I’ve also noticed that beer seems to become more bitter after it has been carbonated. I’ve concluded that this is carbonic acid, which is formed as CO2 goes into solution. It adds bite, which I think accentuates the bitterness present in beer.

I typically force carbonate to 2.2-2.4

Thanks for the responses. Is it reversible? Can I just lower the pressure in the keg which hopefully over time reduce the carbonation in the beer? Or do I just have to live with it for this batch?

Twisted,
I don’t think your anywhere near carbed to saturation. I find with 12 PSI @ 38f it takes usually around 2 weeks time to be at correct carb of my typical 2.5 volumes for “normal” gravity beers for higher gravity I find it takes slightly longer. At a weeks time my beer would be well under 2 volumes. So I think your simply tasting low carbed wort.

At any rate depending on beer and hop types/ blends sometimes I find its great initially and then about a month into a fully charged keg it goes into a weird overbitter stage and I think what went wrong. So I move around that particular keg and most times when I come back to it in a few weeks it seemed to have melded into a much better beer from first tapping even. Especially an IIPA will meld nicely within 2-3+ weeks time I am guesstimating.

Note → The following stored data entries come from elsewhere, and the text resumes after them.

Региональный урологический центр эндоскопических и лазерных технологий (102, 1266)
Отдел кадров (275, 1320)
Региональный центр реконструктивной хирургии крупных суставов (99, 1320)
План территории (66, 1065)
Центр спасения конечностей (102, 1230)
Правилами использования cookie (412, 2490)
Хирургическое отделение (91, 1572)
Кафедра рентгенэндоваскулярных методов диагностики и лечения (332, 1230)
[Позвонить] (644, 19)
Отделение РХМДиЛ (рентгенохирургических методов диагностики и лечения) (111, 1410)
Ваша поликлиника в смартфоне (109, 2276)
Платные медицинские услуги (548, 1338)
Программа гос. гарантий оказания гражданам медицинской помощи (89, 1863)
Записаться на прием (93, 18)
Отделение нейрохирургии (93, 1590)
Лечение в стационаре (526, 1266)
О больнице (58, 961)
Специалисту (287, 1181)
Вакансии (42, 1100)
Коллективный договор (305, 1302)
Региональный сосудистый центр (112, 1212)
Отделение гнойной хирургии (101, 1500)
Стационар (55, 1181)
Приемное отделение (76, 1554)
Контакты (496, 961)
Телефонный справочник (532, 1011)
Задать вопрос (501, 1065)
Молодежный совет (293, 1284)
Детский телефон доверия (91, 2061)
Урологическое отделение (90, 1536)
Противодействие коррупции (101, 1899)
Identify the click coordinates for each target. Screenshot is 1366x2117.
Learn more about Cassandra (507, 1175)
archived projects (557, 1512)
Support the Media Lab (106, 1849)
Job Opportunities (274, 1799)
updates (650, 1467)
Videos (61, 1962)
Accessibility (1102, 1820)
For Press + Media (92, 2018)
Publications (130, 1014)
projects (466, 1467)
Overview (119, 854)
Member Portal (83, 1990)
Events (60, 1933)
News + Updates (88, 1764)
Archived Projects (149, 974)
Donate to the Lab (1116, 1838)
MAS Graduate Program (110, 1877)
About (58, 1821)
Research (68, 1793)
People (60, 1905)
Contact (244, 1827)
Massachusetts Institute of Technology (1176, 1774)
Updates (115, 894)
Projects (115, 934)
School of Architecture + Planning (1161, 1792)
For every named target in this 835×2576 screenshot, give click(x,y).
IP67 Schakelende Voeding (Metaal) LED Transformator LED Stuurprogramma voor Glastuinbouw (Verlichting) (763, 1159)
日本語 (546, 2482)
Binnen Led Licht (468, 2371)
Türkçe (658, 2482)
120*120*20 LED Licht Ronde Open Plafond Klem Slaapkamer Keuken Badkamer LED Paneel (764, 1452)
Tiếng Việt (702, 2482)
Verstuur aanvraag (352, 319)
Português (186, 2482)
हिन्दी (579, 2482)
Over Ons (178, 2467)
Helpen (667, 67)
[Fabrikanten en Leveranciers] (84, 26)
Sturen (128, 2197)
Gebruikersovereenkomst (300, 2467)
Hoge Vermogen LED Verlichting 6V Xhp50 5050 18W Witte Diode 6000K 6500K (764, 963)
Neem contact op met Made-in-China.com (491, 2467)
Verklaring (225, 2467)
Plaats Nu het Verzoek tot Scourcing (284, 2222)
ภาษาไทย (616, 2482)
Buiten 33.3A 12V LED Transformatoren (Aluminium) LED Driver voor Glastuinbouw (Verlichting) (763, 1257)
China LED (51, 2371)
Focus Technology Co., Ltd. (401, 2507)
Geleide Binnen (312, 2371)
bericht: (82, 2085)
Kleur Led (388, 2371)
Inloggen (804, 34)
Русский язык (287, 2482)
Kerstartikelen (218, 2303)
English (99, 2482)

Carb definitely accentuates bitterness. A well-carbed beer can come across as more bitter than the same beer with less carb. My only other stab in the dark would be… are you sick, having allergy symptoms or had you just eaten anything unusual or spicy when you tasted the beer at the 6-day mark? I know that there have been days when my tastebuds are just not open to beer and I taste a new beer that I just put on tap and think, OMG, what is WRONG with this beer?.. only to have the beer turn out fine when I sample it again a couple of days later. Otherwise, I’m out of thoughts.

True. It will also taste more bitter the colder it is served.